▶ ASSIGNED TASK: Write out all of the data again, precisely as it appears.

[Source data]
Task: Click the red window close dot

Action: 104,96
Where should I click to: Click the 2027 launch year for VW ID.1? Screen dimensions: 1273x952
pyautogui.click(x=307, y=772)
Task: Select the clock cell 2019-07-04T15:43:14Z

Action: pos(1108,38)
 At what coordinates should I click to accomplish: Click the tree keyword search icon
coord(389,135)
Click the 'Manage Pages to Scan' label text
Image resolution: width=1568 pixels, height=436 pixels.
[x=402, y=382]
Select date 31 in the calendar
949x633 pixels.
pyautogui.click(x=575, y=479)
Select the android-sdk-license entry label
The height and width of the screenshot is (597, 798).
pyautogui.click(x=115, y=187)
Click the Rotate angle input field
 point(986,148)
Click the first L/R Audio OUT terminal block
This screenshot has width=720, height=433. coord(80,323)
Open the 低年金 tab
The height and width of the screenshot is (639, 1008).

▶ RESPONSE:
Task: Click the red window close dot

Action: 104,96
Where should I click to: Click the 2027 launch year for VW ID.1? Screen dimensions: 1273x952
pyautogui.click(x=307, y=772)
Task: Select the clock cell 2019-07-04T15:43:14Z

Action: pos(1108,38)
 At what coordinates should I click to accomplish: Click the tree keyword search icon
coord(389,135)
Click the 'Manage Pages to Scan' label text
Image resolution: width=1568 pixels, height=436 pixels.
[x=402, y=382]
Select date 31 in the calendar
949x633 pixels.
pyautogui.click(x=575, y=479)
Select the android-sdk-license entry label
The height and width of the screenshot is (597, 798).
pyautogui.click(x=115, y=187)
Click the Rotate angle input field
 point(986,148)
Click the first L/R Audio OUT terminal block
This screenshot has width=720, height=433. coord(80,323)
Open the 低年金 tab
The height and width of the screenshot is (639, 1008).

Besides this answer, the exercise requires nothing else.